++++ Input

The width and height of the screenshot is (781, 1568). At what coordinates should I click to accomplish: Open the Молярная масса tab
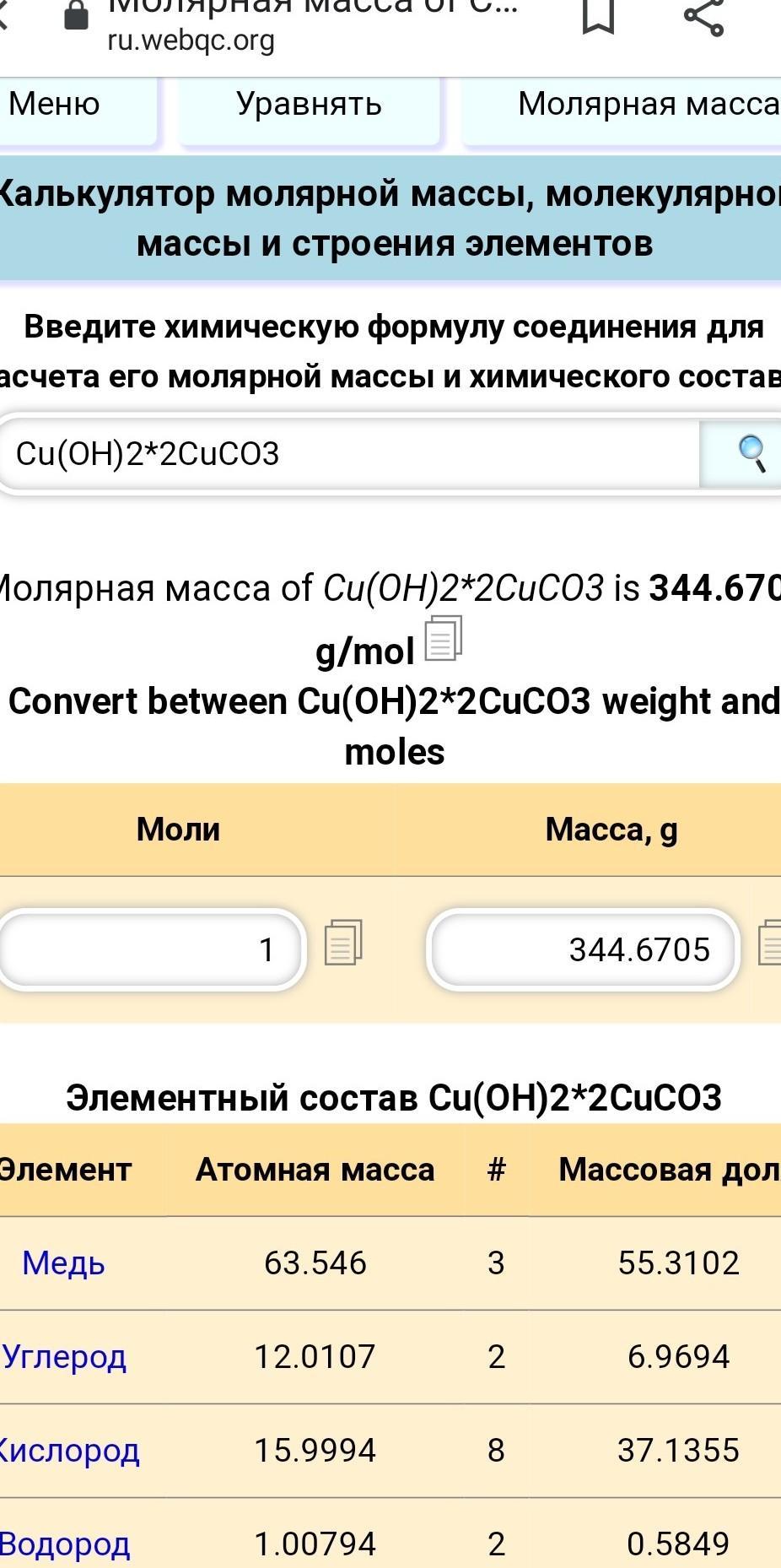coord(641,105)
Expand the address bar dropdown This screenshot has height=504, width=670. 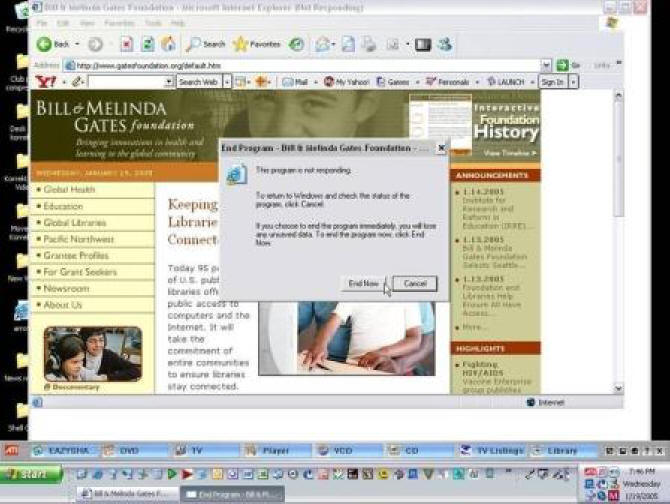546,65
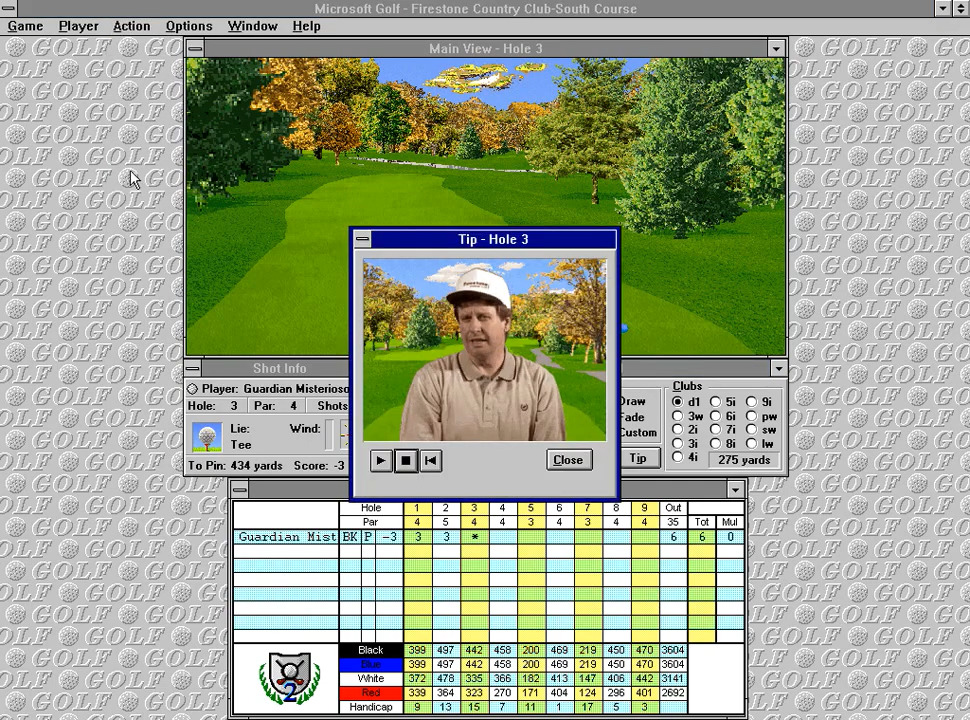Play the Hole 3 tip video
970x720 pixels.
coord(380,460)
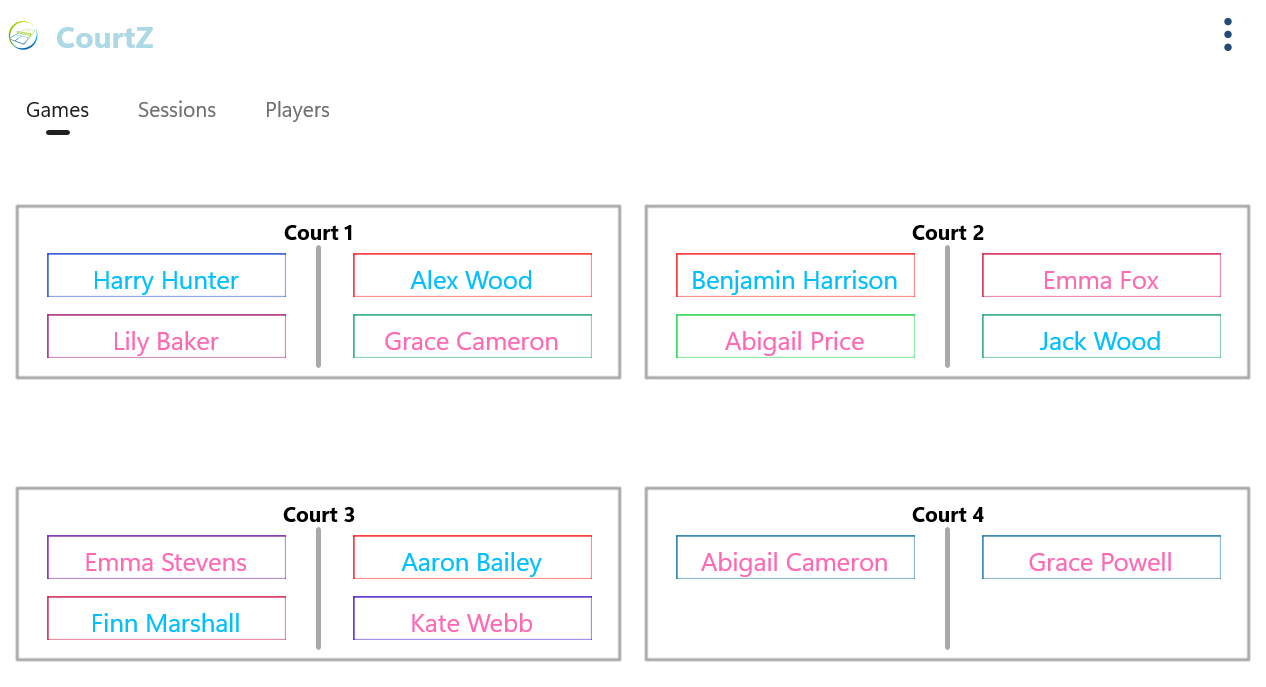Choose Aaron Bailey on Court 3
The height and width of the screenshot is (687, 1266).
(x=472, y=558)
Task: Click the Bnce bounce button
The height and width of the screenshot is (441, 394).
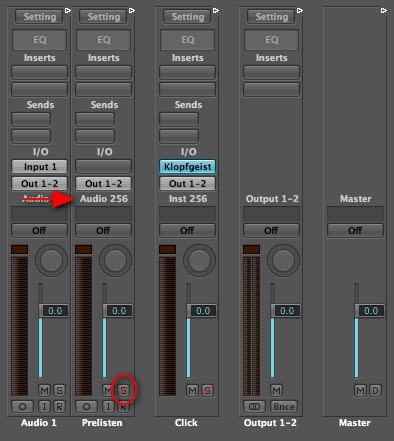Action: click(284, 407)
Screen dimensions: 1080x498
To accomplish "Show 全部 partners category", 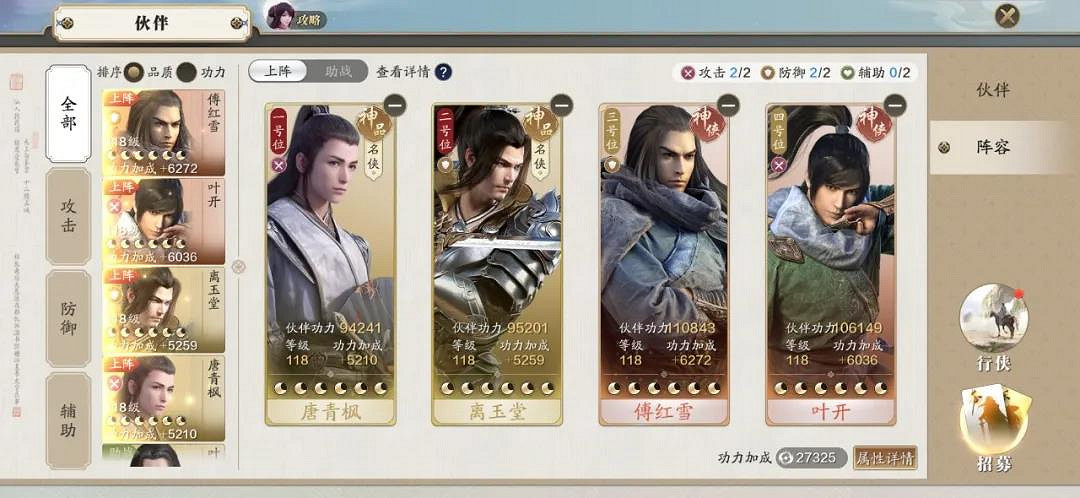I will (68, 114).
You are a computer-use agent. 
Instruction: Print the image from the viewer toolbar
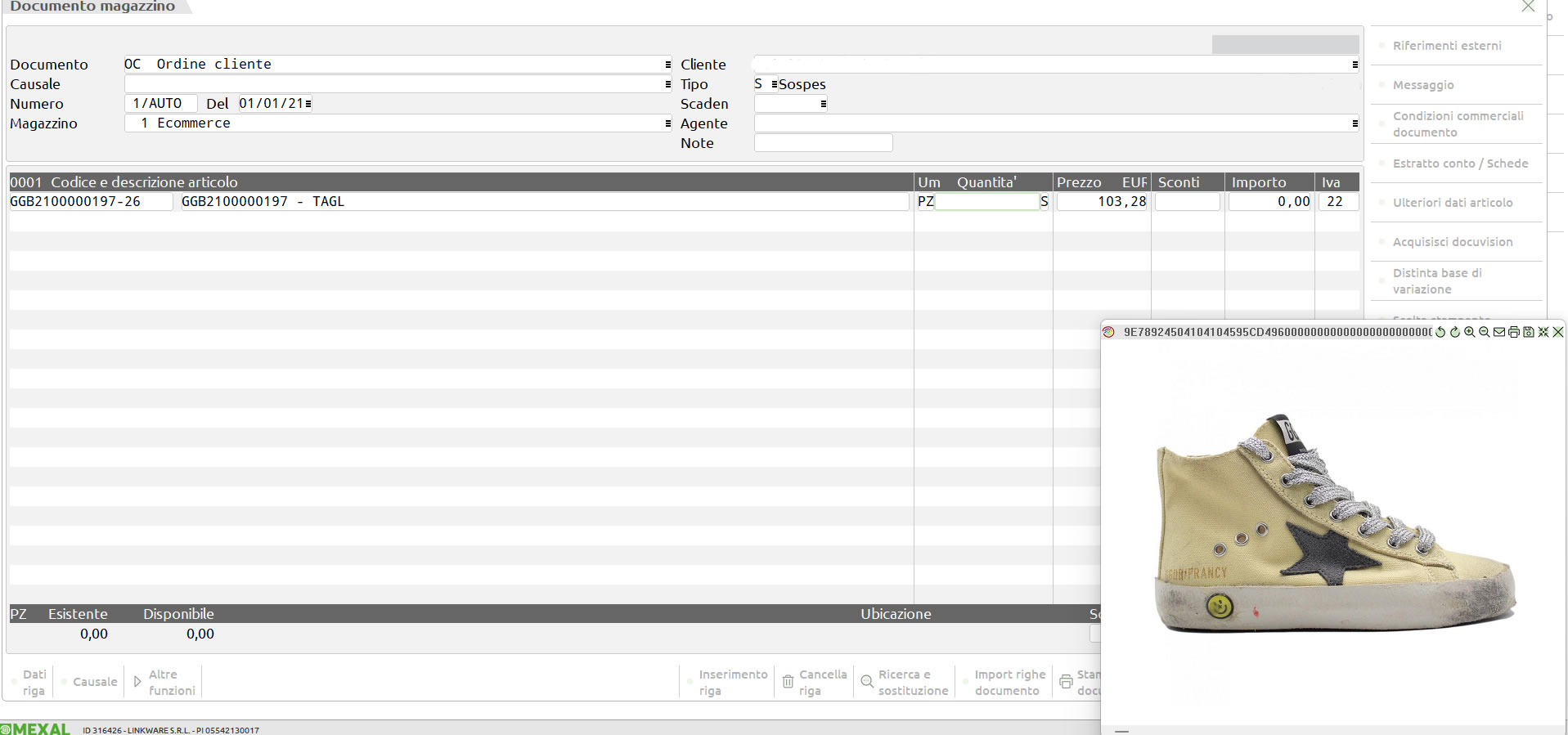pos(1514,332)
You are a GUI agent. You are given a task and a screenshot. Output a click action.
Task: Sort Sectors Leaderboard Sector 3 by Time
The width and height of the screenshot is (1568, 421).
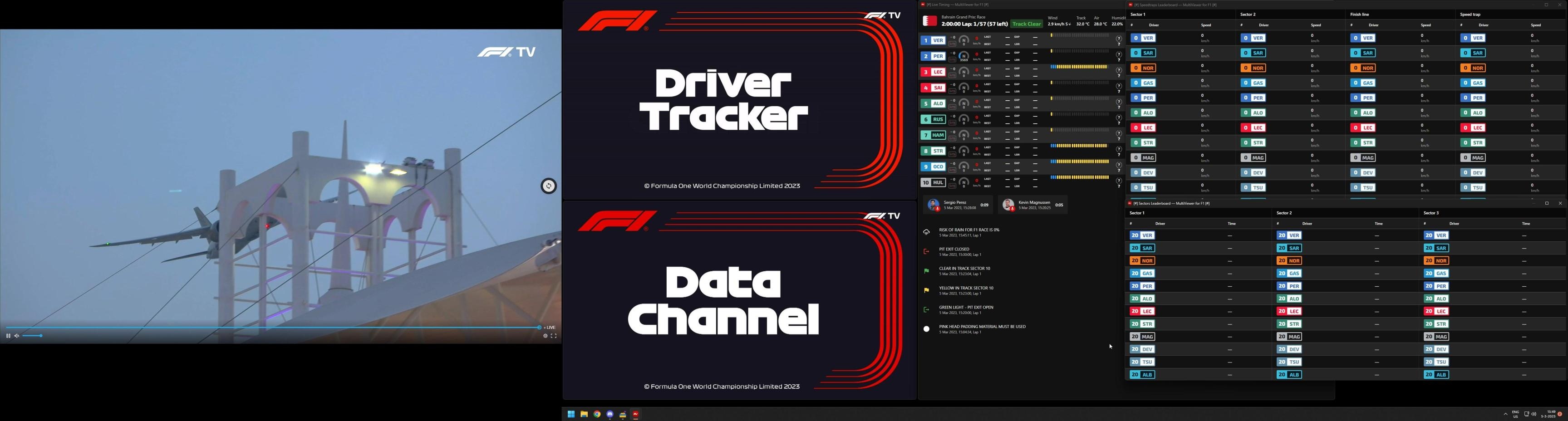[1526, 224]
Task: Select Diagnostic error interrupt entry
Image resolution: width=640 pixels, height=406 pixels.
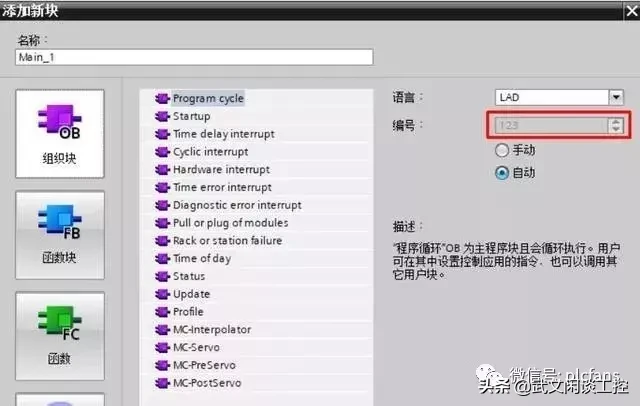Action: 237,205

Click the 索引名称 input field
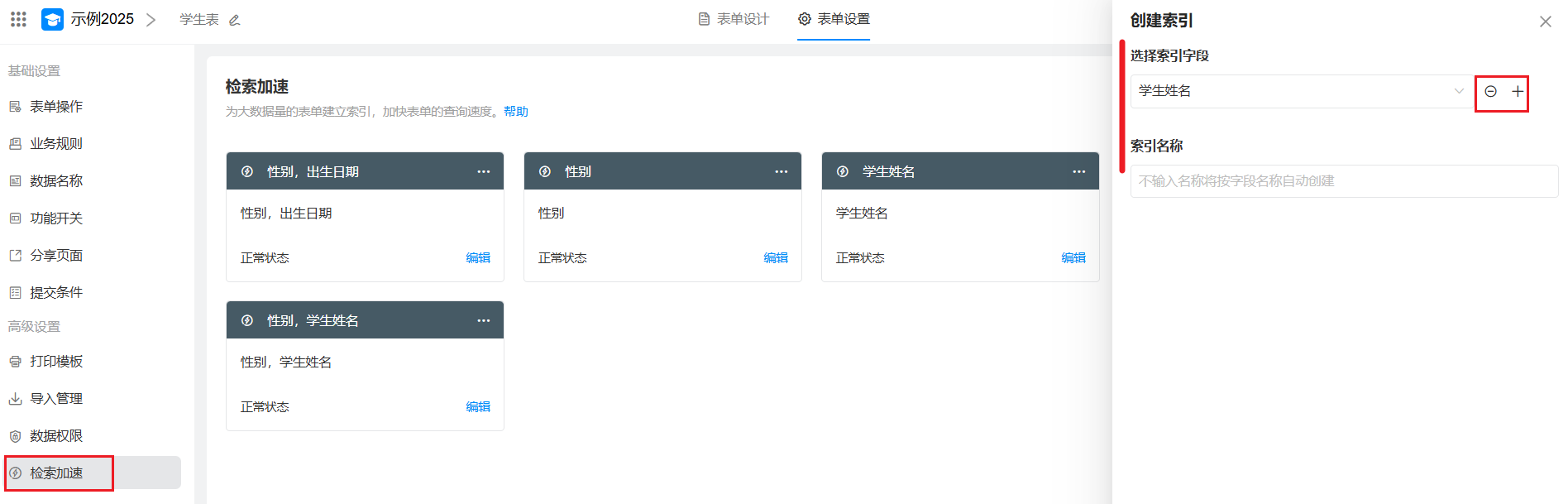(x=1344, y=181)
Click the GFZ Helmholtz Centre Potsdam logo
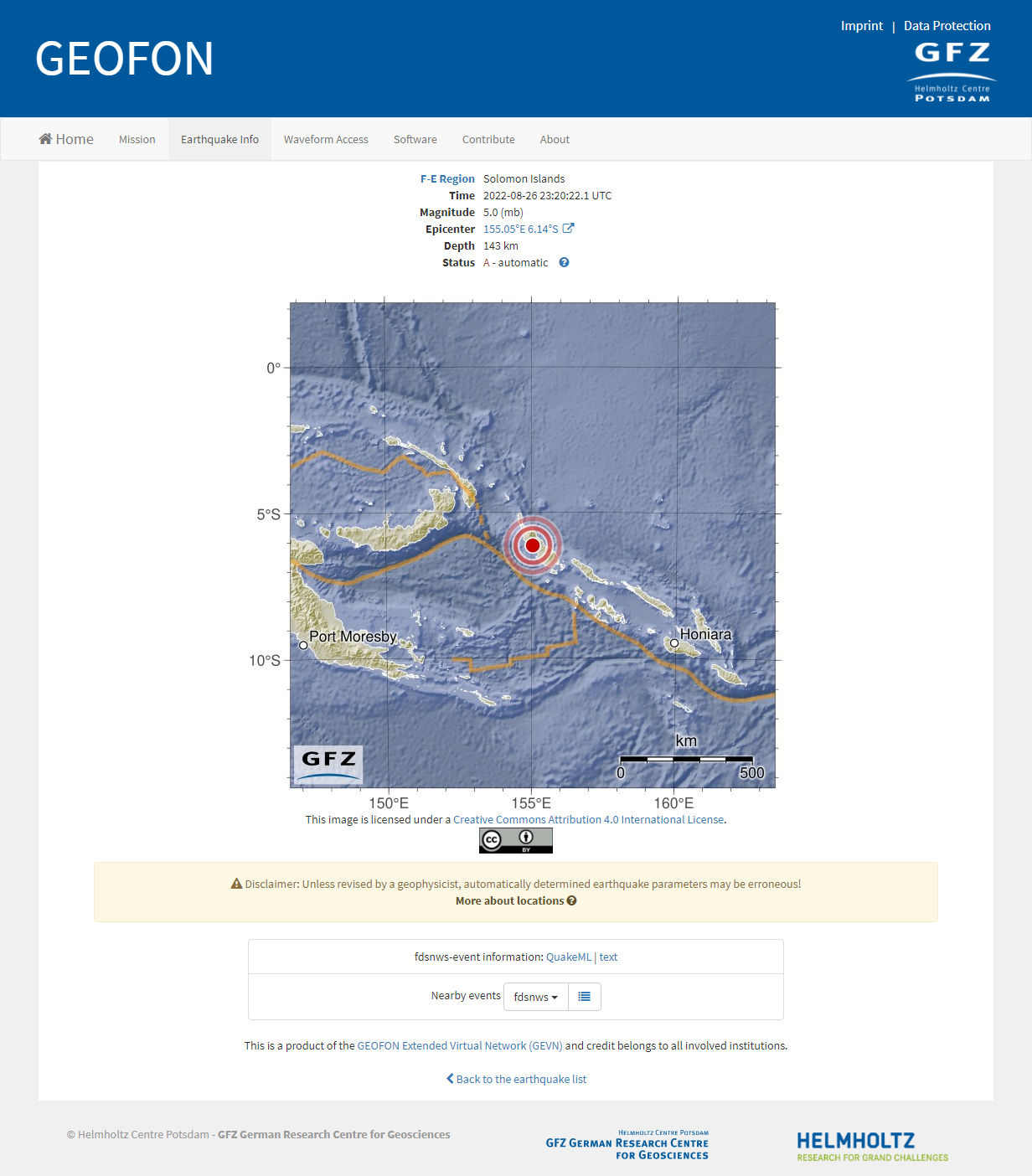This screenshot has width=1032, height=1176. coord(952,72)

++++++++

● Challenge
Rewrite the rows starting with the line containing "Click the 索引名称 input field" and going through the end of the rows, renaming "input field" to "text box" and leaving everything else unchanged. Omit the pictures.

● Task response
Click the 索引名称 text box
(x=1344, y=181)
Click the GFZ Helmholtz Centre Potsdam logo
This screenshot has width=1032, height=1176. coord(952,72)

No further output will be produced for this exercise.